Air Liquide, Linde seek helium as US reserves drop

MOSCOW (MRC) -- For 50 years a vast aquifer in the heart of the Texas panhandle has held as much as 30% of the word’s helium reserves, acting as a safety valve that buoys supplies when the global market is interrupted, Hydrocartbonprocessing.

The site in Amarillo is a hangover from the Cold War era and its phased closure increases the risk of supply shortages and higher prices, spurring a dash by the top two industrial gas companies, Linde and Air Liquide, to secure other helium resources in markets from Qatar to Siberia.

The Manhattan-sized rock formation, owned by the Bureau of Land Management, is being wound down with its reserves "effectively sold out by 2021," according to Nick Haines, helium chief at Munich-based Linde, the world’s No. 1 industrial-gas company. As companies wrestle with already squeezed supplies and an increasingly volatile helium market, the question for Haines is: "In the post-BLM era, how will the industry manage?"

At stake is access to a USD2.7 billion market that touches products from smartphones and scanners to deep-sea diving tanks and the humble party balloon.
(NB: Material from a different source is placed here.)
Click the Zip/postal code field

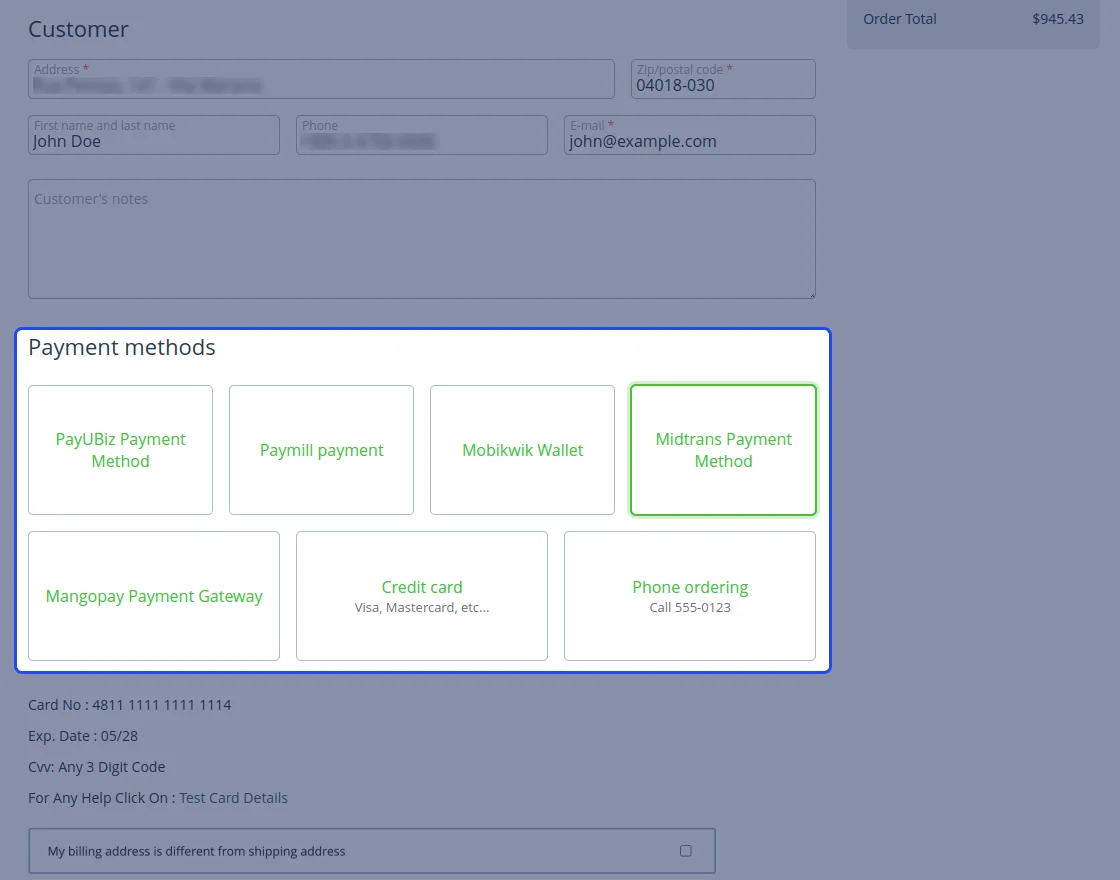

With only about 15 helium sources globally, North Africa and the Middle East are becoming the industry’s new production powerhouses, leaving companies jockeying for position to secure supplies. Linde and its rivals have one eye on a decision on a crucial Qatari helium project tender and are also looking closely at Iran’s potential, according to Zurich-based IHS Global analyst Ralf Gubler.

The Amarillo site, a natural limestone-walled rock formation covering 13,900 acres and currently holding 10 billion cubic feet, is a throwback to the space race. When the Cold War eased, it began to sell them off in 1996. Legislation passed in October scheduled a shuttering of the BLM facility by September 2021.

Amarillo’s importance to stabilizing helium prices showed last year, when production in Algeria stopped and the U.S. failed to push through legislation to release more of the Amarillo reserves quickly enough. The price of helium from Algeria, where Linde has a plant with Sonatrach SpA, increased to USD10.24 in March from USD5.54 a cubic meter in 2009, according to IHS analyst Gubler.

Last year, Air Liquide started up the world’s largest helium purification and liquefaction unit at Ras Laffan Industrial City in Qatar, which is run by RasGas Co. That tripled the kingdom’s capacity and made it the world’s second- largest producer of the gas with one-quarter of global output. Air Liquide, which has offtake contracts in the first two helium plants in Qatar, is hoping to be selected for a third one.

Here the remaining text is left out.